Within the material below, locate the line with "Open the Chrome icon on the taskbar" and the line with "Click location icon", then return those two lines and all lines between them, exactly as written.

## [EXTRACTED RECORDS]
*-*-*

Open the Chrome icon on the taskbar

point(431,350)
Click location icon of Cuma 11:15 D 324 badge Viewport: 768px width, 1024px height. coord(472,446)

*-*-*

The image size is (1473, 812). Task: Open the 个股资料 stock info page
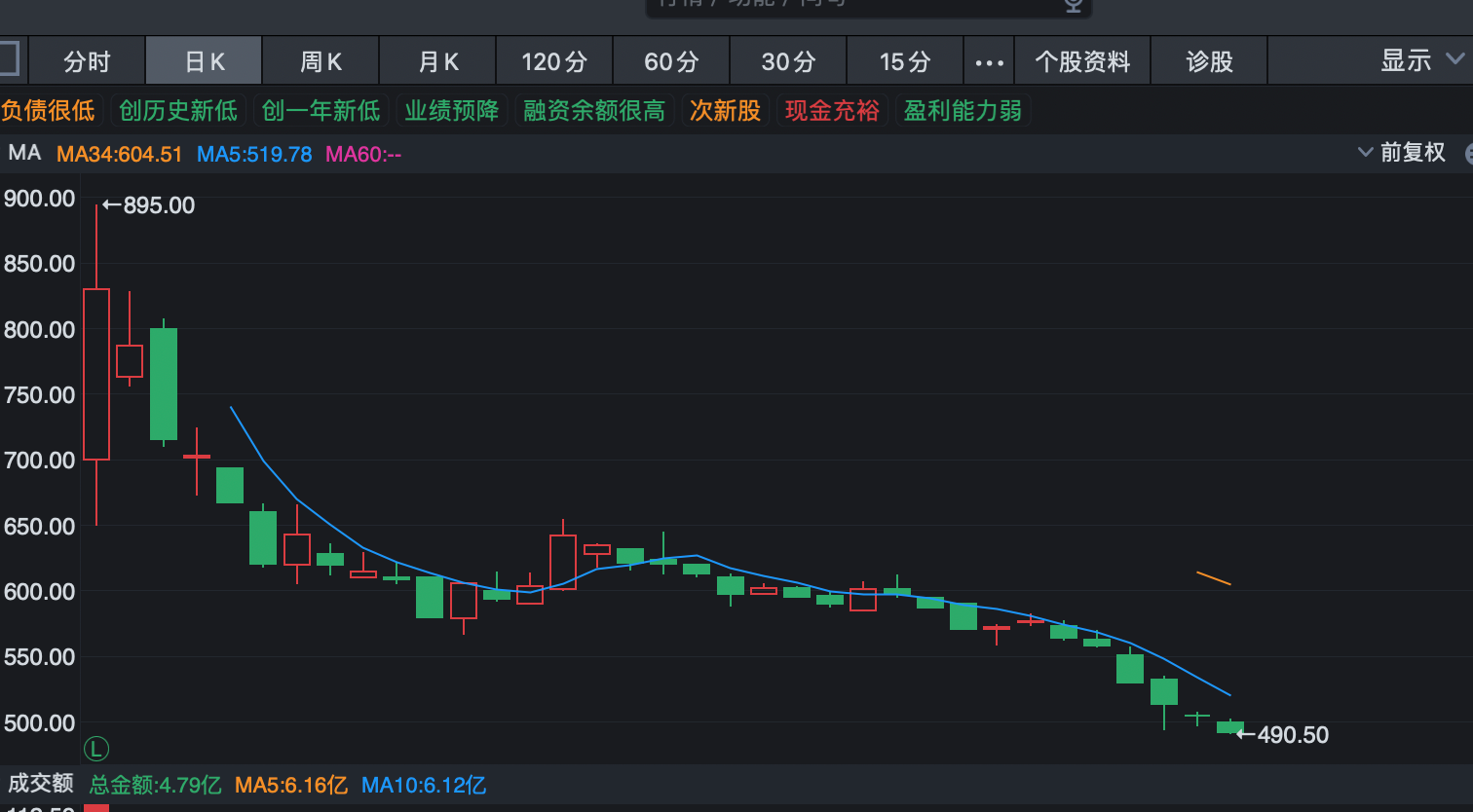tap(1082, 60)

*-*-*

## [EXERCISE RESULT]
Open the Chrome icon on the taskbar

point(431,350)
Click location icon of Cuma 11:15 D 324 badge Viewport: 768px width, 1024px height. coord(472,446)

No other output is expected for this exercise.